EXERCISE AIM:
Please show every line of the entries below that contains the word "Open", matching case exactly.

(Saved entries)
= = = = =
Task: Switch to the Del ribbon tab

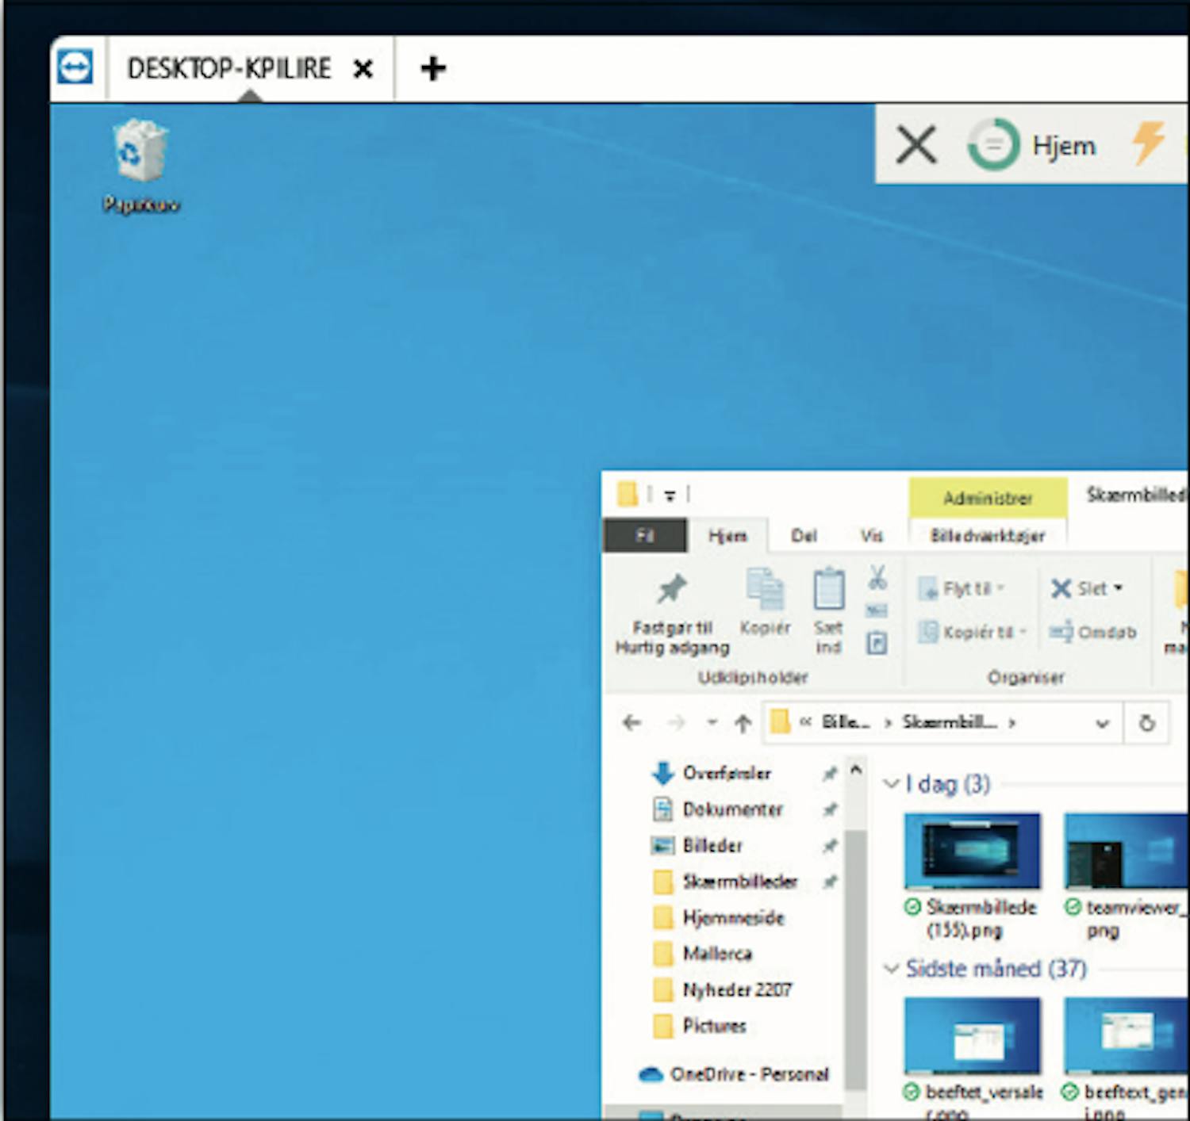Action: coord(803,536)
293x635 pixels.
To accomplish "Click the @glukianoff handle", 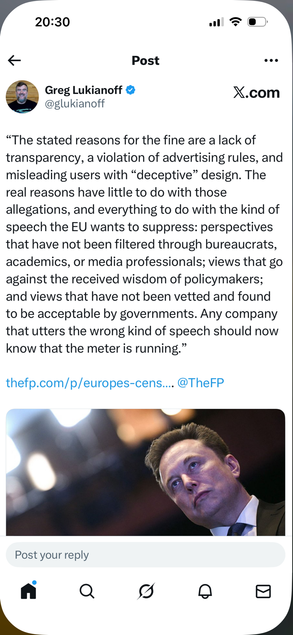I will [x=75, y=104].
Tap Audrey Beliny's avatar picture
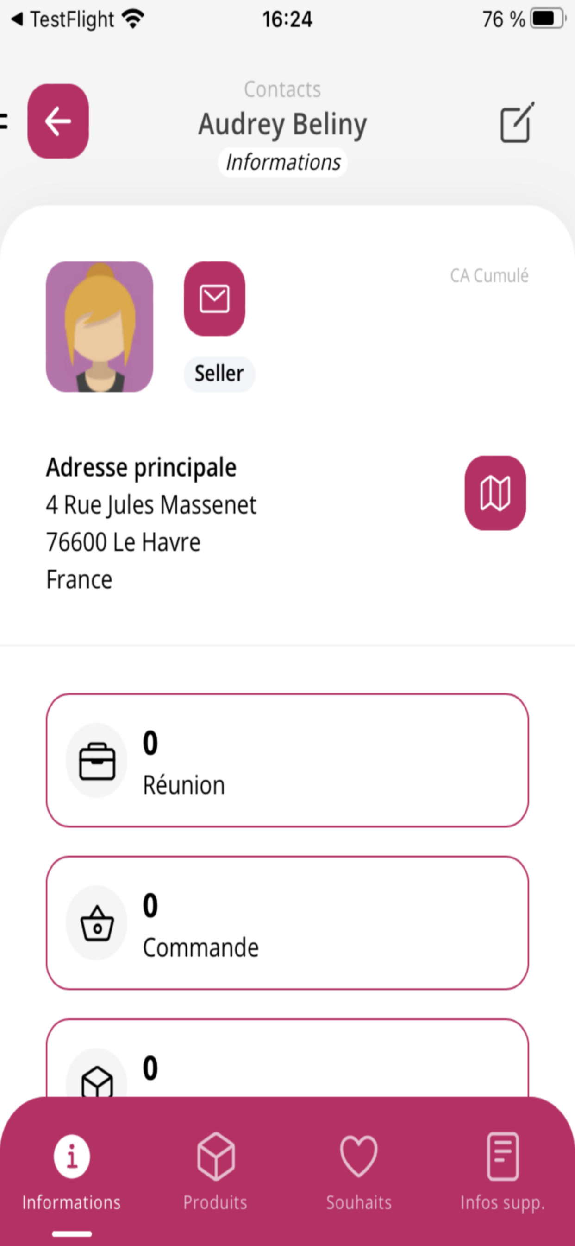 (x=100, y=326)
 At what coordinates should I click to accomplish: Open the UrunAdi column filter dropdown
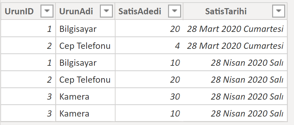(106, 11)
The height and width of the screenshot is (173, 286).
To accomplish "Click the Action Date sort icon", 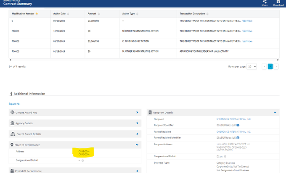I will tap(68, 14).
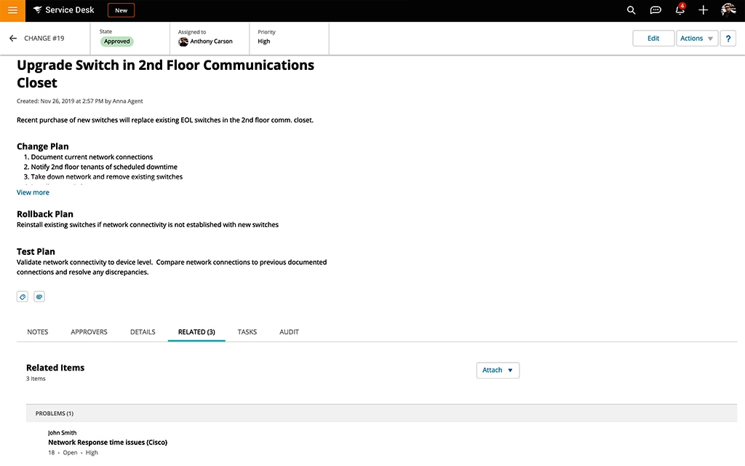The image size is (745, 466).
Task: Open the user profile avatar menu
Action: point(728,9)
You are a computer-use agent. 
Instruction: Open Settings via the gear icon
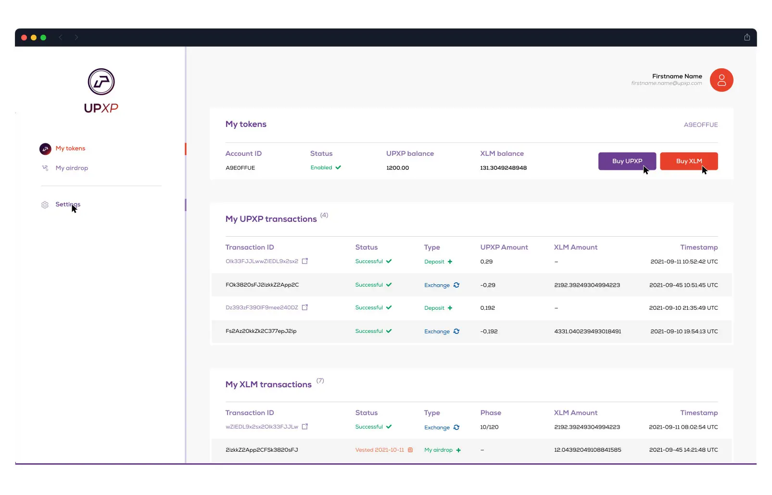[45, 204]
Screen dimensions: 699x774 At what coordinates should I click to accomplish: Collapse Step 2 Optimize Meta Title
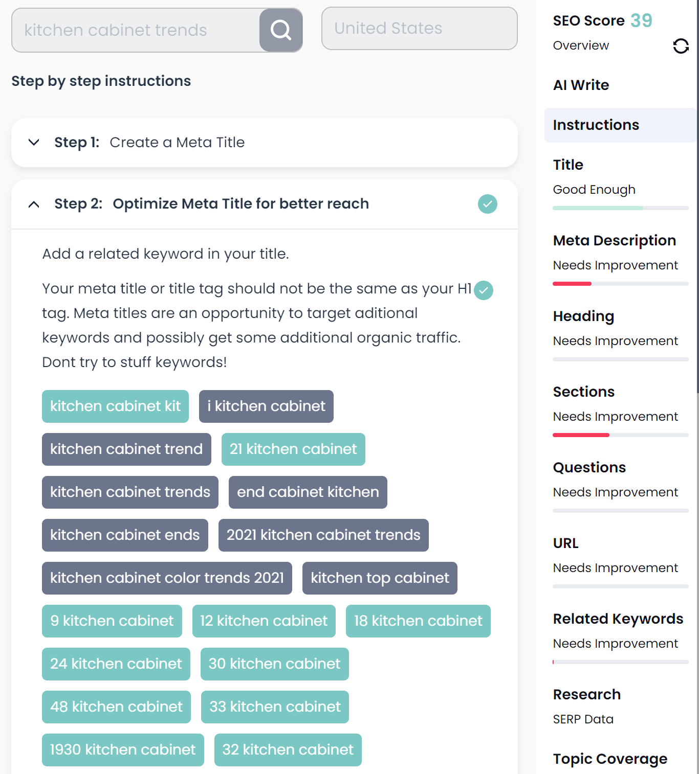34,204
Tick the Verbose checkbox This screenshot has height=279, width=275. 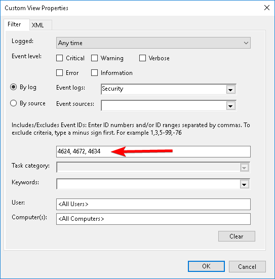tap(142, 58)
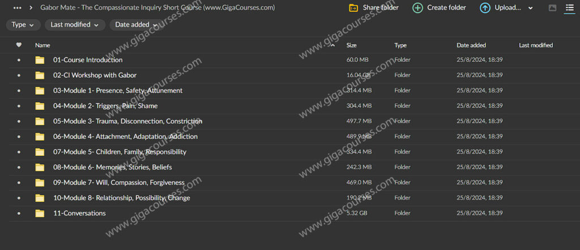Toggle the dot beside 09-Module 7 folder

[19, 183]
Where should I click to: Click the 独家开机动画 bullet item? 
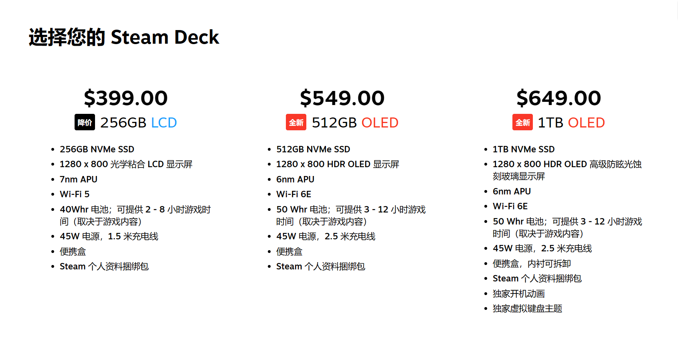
= = = = =
EXPECTED ANSWER:
 At what coordinates should I click to accomplish: Open the UrunAdi column filter dropdown
Task: Open the user profile avatar menu
Instruction: Open Settings via the gear icon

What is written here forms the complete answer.